This research was partially done within the context of the Nano 2017 PSAIC collaborative project.

Nowadays almost every device has parallel architecture, hence parallelization is almost always desirable. However, parallelizing legacy running programs is very challenging. That is due to the fact that usually source code is not available, and runtime parallelization is challenging. Also, detecting parallelizable code is difficult, due to possible dependencies and different execution paths that are undecidable statically. Therefore, speculation is a typical approach whereby wrongly parallelized code is detected and rolled back at runtime. We proposed [27] utilizing processes to implement speculative parallelization using on-stack replacement, allowing for generally simple and portable design where forking a new process enters the speculative state, and killing a faulty process simply performs the roll back operation. While the cost of such operations are high, the approach is promising for cases where the parallel section is long and dependency issues are rare. Also, our proposed system performs speculative parallelization on binary code at runtime, without the need for source code, restarting the program or special hardware support. Initial experiments show about 2× to 3× speedup for speculative execution over serial, when three fourth of loop iterations are parallelizable. Maximum speculation overhead over pure parallel execution is measured at 5.8 %.

This research was partially done within the context of the project PHC IMHOTEP.

Autotuning

Participants : Loïc Besnard, Imane Lasri, Pierre Le Meur, Erven Rohou.

The ANTAREX project relies on a Domain Specific Language LARA (https://web.fe.up.pt/~specs/projects/lara/doku.php) of the Clava environment (http://specs.fe.up.pt/tools/clava). This DSL is based on Aspect Oriented Programming concepts to allow applications to enforce extra functional properties such as energy-efficiency and performance and to optimize Quality of Service in an adaptive way. The DSL approach allows the definition of energy-efficiency, performance, and adaptivity strategies as well as their enforcement at runtime through application autotuning and resource and power management [28], [29].

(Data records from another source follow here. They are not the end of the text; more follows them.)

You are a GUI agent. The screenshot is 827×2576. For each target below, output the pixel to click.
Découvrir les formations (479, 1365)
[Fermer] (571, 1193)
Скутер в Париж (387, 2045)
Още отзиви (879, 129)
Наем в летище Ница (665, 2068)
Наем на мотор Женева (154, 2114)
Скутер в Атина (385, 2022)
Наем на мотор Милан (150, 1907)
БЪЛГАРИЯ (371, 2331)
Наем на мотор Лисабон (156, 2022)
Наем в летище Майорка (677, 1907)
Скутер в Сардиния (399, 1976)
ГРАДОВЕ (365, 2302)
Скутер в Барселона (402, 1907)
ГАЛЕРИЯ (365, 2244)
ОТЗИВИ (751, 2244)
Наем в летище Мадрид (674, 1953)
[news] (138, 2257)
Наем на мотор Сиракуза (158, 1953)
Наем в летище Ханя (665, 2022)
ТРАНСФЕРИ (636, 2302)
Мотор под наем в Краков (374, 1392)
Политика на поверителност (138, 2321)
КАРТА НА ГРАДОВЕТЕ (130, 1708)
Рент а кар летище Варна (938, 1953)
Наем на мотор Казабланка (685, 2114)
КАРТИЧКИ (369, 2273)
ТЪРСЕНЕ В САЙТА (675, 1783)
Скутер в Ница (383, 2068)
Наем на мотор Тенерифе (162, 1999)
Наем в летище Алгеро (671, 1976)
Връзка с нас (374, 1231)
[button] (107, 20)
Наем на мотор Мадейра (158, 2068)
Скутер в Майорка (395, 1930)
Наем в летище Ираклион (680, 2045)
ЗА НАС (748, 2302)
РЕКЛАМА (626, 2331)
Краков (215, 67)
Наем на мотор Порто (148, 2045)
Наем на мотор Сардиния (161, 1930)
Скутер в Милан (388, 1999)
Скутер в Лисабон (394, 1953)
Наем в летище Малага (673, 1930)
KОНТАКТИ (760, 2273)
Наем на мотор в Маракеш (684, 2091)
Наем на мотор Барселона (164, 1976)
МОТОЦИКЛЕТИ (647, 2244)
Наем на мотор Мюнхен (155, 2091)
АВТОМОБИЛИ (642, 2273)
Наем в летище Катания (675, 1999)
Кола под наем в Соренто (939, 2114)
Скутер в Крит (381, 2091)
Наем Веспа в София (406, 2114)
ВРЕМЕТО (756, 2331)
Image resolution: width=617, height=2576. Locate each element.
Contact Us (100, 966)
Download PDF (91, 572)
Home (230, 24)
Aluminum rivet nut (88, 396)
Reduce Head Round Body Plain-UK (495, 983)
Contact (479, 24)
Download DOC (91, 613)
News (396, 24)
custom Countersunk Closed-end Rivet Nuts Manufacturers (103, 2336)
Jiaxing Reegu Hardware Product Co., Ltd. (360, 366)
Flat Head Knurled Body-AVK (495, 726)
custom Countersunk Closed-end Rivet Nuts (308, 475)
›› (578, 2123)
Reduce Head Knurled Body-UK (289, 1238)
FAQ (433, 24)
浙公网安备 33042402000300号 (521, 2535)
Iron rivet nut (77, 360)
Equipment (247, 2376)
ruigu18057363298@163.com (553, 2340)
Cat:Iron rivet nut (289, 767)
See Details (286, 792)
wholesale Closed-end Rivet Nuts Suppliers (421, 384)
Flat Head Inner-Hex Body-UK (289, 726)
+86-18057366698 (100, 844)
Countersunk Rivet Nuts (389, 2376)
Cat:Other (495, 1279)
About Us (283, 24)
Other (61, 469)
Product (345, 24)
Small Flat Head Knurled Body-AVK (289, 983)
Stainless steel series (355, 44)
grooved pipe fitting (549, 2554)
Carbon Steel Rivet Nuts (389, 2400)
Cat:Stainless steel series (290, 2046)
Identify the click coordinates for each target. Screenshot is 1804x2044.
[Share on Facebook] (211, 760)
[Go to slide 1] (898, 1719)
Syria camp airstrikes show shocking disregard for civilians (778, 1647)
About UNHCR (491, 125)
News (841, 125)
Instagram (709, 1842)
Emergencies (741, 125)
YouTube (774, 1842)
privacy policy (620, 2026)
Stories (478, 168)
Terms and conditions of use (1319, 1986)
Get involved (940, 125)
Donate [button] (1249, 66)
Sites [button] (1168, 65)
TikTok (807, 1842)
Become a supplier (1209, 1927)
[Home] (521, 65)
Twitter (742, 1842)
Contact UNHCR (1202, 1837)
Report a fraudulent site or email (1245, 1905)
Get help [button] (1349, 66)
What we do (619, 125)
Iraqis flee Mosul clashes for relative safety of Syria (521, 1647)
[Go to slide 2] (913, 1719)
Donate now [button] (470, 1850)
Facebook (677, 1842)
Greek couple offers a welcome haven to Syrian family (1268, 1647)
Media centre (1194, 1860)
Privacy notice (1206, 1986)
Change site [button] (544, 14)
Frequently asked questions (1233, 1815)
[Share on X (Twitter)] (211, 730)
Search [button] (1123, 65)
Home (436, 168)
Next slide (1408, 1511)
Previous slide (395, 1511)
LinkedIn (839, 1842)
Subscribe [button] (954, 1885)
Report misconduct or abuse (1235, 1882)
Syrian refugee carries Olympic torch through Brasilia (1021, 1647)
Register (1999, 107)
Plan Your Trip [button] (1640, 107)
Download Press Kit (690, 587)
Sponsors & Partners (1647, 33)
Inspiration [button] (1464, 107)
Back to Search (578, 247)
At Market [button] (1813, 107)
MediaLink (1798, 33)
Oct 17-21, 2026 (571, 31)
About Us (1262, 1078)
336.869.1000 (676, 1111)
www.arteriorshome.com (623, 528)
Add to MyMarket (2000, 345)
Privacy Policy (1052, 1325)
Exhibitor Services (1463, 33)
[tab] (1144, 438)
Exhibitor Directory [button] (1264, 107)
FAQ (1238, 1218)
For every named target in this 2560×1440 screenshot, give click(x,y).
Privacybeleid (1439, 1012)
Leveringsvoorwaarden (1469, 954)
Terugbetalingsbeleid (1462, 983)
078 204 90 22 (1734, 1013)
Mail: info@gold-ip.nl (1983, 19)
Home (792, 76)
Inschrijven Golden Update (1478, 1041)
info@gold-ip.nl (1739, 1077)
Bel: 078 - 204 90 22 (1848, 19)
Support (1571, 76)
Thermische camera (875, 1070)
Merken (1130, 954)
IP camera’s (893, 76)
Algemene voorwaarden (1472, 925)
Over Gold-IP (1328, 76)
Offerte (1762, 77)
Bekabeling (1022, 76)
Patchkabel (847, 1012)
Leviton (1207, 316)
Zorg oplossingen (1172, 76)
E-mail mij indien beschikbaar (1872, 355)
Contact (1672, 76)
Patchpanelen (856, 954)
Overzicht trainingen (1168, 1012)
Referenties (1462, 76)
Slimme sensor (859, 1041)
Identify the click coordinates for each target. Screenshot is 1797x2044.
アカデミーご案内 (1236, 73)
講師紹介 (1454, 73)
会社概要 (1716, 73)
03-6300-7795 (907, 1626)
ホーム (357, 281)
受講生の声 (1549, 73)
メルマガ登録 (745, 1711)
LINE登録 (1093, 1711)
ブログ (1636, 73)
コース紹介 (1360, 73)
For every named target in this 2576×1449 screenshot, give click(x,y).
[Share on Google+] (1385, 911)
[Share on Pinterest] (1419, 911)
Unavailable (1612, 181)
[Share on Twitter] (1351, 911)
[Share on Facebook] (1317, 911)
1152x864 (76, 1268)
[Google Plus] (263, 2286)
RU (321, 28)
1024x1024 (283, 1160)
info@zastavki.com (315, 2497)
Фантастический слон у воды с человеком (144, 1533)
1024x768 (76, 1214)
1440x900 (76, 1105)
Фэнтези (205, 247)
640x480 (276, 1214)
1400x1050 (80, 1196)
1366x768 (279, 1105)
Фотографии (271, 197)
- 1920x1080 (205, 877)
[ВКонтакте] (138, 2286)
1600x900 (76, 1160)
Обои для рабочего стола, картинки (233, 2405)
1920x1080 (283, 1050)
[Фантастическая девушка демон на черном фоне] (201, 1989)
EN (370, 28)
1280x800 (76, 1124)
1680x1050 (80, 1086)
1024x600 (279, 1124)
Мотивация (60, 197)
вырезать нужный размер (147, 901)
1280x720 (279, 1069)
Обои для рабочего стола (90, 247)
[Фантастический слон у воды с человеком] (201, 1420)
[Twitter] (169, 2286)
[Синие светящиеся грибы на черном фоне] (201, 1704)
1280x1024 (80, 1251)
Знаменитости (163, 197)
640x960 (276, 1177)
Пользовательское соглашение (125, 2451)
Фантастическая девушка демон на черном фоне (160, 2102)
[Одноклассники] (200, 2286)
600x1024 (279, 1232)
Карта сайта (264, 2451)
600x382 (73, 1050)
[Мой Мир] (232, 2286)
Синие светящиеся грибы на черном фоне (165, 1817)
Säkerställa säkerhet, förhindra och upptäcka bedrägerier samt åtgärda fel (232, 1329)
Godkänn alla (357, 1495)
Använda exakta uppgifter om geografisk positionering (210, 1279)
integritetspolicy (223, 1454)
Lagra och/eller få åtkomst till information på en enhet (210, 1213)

In this context, this year we have integrated in Clava some technologies: the memoization, the precision tuning and the loop splitting compilation.

Memoization

The concept of memoization essentially involves saving the results of functions together with their inputs so that when the input repeats, the result is taken from a look-up table. This technique, whose objective is to improve sequential performance, has been implemented for C and C++ languages. The support library of this technology allows in particular flexibility for the table management. This work has been submitted for publication in the Elsevier journal SoftwareX. The support library is available at https://gforge.inria.fr/projects/memoization (registered with APP under number IDDN.FR.001.250029.000.S.P.2018.000.10800)

Precision tuning

The developed aspects on the type precision consist in the parametrization of the applications in terms of types. Indeed, error-tolerating applications are increasingly common in the emerging field of real-time HPC. Thus, recent works investigated the use of customized precision in HPC as a way to provide a breakthrough in power and performance. This parametrization allows to test easily and quickly different type representations (such as double , float , fixed-point ).

Loop splitting

The loop splitting technique takes advantage of long running loops to explore the impact of several optimization sequences at once, thus reducing the number of necessary runs. We rely on a variant of loop peeling which splits a loop into into several loops, with the same body, but a subset of the iteration space. New loops execute consecutive chunks of the original loop. We then apply different optimization sequences on each loop independently. Timers around each chunk observe the performance of each fragment. This technique may be generalized to combine compiler options and different implementations of a function called in a loop. It is useful when, for example, the profiling of the application shows that a function is critical in term of time of execution. In this case, the user must try to find the best implementation of their algorithm.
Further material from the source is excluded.